== Goal ==
Reproduce the data verbatim, starting at the line that contains "This screenshot has height=819, width=1456." and continuing through the final line of the data, with both of those lines included. Omit the pictures from your reproduction.

........

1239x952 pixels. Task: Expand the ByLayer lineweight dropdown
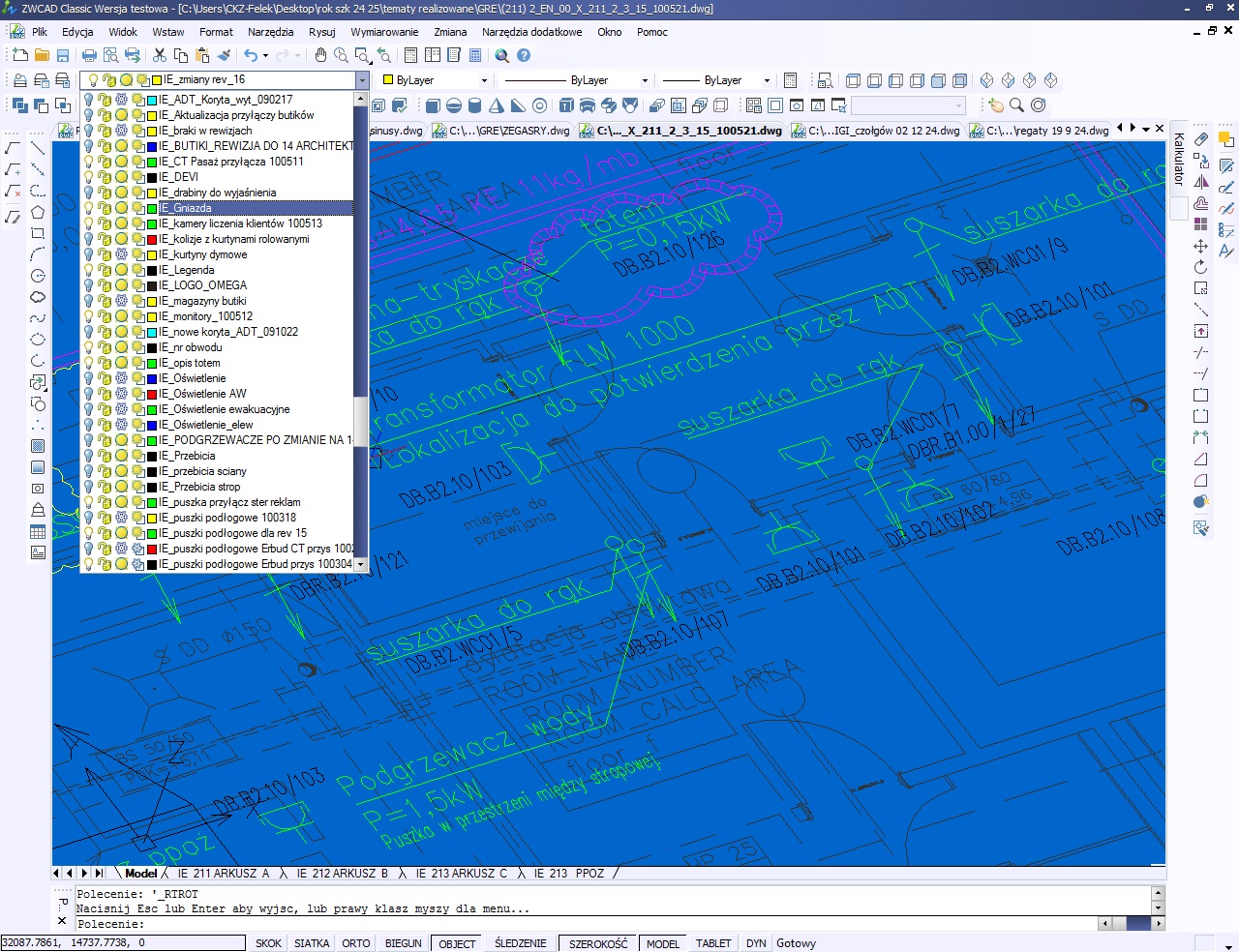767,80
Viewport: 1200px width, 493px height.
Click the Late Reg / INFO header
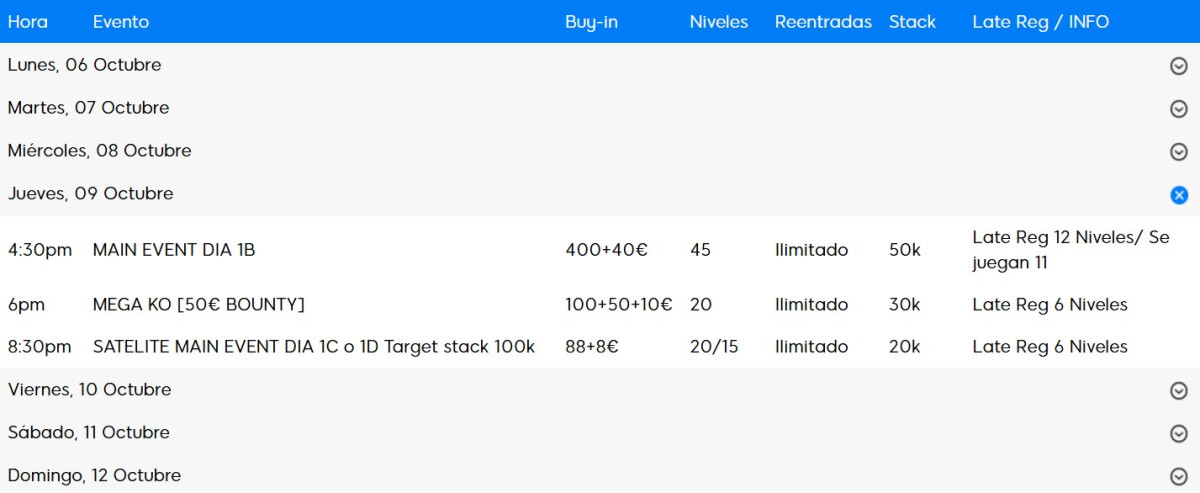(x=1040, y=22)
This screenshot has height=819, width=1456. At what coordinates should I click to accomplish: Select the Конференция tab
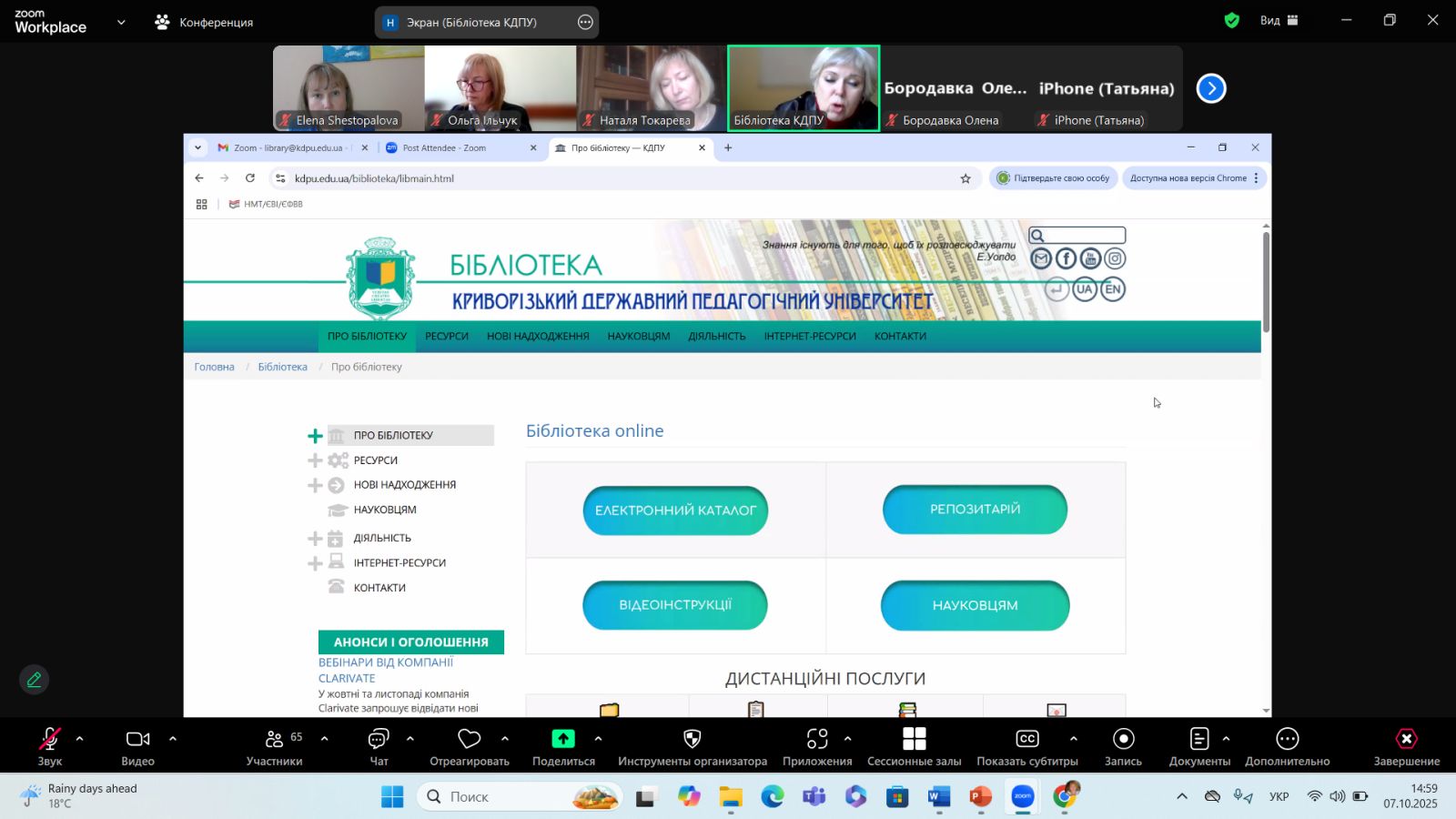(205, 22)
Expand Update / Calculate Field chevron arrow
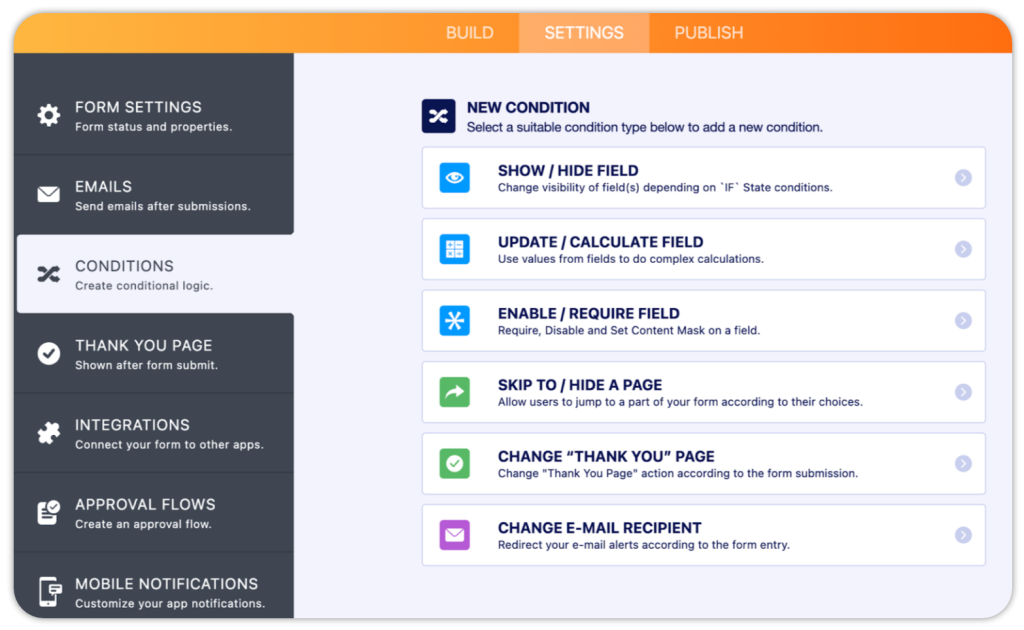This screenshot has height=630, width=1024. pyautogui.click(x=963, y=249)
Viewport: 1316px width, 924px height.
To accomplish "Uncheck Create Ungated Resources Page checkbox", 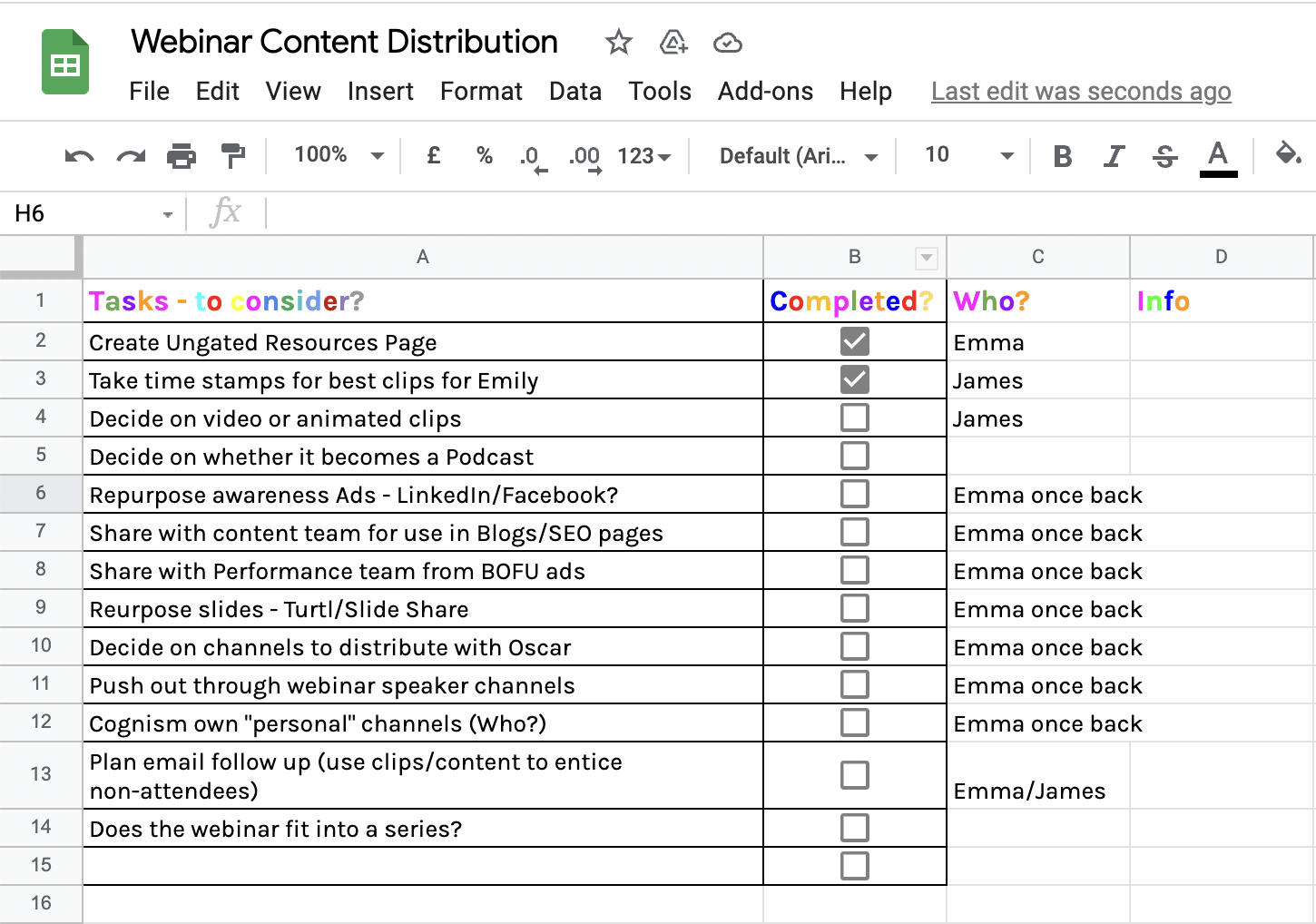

........

== Answer to this task ==
This screenshot has height=819, width=1456. At what coordinates should I click to accomplish: Select the Конференция tab
(205, 22)
Expand Update / Calculate Field chevron arrow
This screenshot has height=630, width=1024. pyautogui.click(x=963, y=249)
Viewport: 1316px width, 924px height.
To accomplish "Uncheck Create Ungated Resources Page checkbox", 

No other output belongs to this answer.